El chico apunta una de las diminutas hadas con su varita— Reducto —pronuncia con voz fría y al instante esta hace una graciosa explosión que se convierte en polvo dorado.

Pone su mano para que parte de ese polvo caiga en sus dedos, toma la mano izquierda de la rubia y dibuja un circulo dorado rodeando su anular, al instante este circulo se convierte en una hermosa pieza dorada. No refleja ninguna expresión en su rostro, deja de mirarle la mano y la mira a los ojos.

— Nunca vas a tener idea de cuanto deseo tenerte… —recarga su frente contra la de ella, intenta controlar su respiración.

Luna retrocede dos pasos, lo mira. El infierno se desata para Theodore, ¿correrá? ¿Irá directo al castillo y lo acusará de acosarla? Levanta la cabeza de manera altiva, si lo acusa de algo también deberá decir que es un enfermo por la devoción que ella le provoca, que la quiere como más que un reto. La desea como se puede desear una estrella. Se prepara para que ella desaparezca de su horizonte, y ser ese condenado al vacío, pues sabe que no volverá a desear nada, como a ella.

— Luna, si pudieras estar dentro de mi cabeza… Y ver como el espacio desaparece alrededor de todo lo que tu eres… —su tono suena a súplica.

Ella, aquella, esa… Deja caer los brazos a cada lado de su cuerpo, con las palmas hacia el frente.

— ¿Y por qué no me tomas?

Como animal hambriento elimina la distancia que los separa… Cuanto la odia, cuanto se odia… Cuanto la quiere.

La besa y esta vez le toca la cadera con suaves caricias, contiene las ganas de enterrarle los dedos en la piel y dejarle sus huellas marcadas para que nada pueda volver a tocarla. Las manos de ella flotan al aire un momento antes de encontrar lugar en sus hombros. Se acarician y se absorben.

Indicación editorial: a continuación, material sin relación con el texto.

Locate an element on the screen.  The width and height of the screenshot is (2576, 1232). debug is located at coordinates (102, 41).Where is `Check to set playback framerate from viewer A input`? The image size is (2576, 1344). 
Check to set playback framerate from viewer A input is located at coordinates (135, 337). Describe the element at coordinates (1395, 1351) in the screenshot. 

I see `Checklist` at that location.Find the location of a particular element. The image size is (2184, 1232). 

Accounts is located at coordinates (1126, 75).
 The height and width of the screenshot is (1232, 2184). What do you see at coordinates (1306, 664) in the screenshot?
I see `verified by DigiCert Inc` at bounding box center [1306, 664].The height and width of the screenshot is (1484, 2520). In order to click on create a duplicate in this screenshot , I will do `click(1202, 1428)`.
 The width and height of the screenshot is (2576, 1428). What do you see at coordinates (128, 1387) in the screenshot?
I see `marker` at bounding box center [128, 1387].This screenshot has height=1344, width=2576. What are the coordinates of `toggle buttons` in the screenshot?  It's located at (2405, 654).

Empieza a morir mientras le besa el cuello, desabotona la blusa para lamer sus hombros, vuelve a su boca. Cuanto ha anhelado aquello y ahora sin más, ella se le ha entregado. Todos sus sueños se hacen realidad en cuanto la tiene debajo de su cuerpo y observa como aquel rostro impávido lleno de ternura se enrojece y se distorsiona con una mueca de placer que ninguna mujer podría tener. Los ojos se le oscurecen y con la boca abierta nota que la Ravenclaw también lo necesita.

Se vuelven uno y se asegura de fundirla en su piel. Quiere gritar la palabra "mía" quiere decirle que le pertenece y que no volverá a ser tocada por ningún hombre que cruce su camino… Pero no lo hace, sabe que mentiría.

Detiene su vaivén un momento y se miran, sudando, semi desnudos, abrazados, con el bosque de testigo y gotas de oro aún revoloteando muy por encima de ellos— Jura que te casarás conmigo algún día —le susurra al tiempo que recarga su frente en el pecho de la rubia.

Le acaricia la cabeza con ambas manos y le levanta la cabeza para besarle la frente— Lo juro.

La besa de nuevo. Nota entonces que si se hace llamar su dueño, mentiría. La única verdad es que, es él, Theodore Nott, es quien le pertenece a Luna Lovegood. Y piensa aferrarse a ella con la vida entera.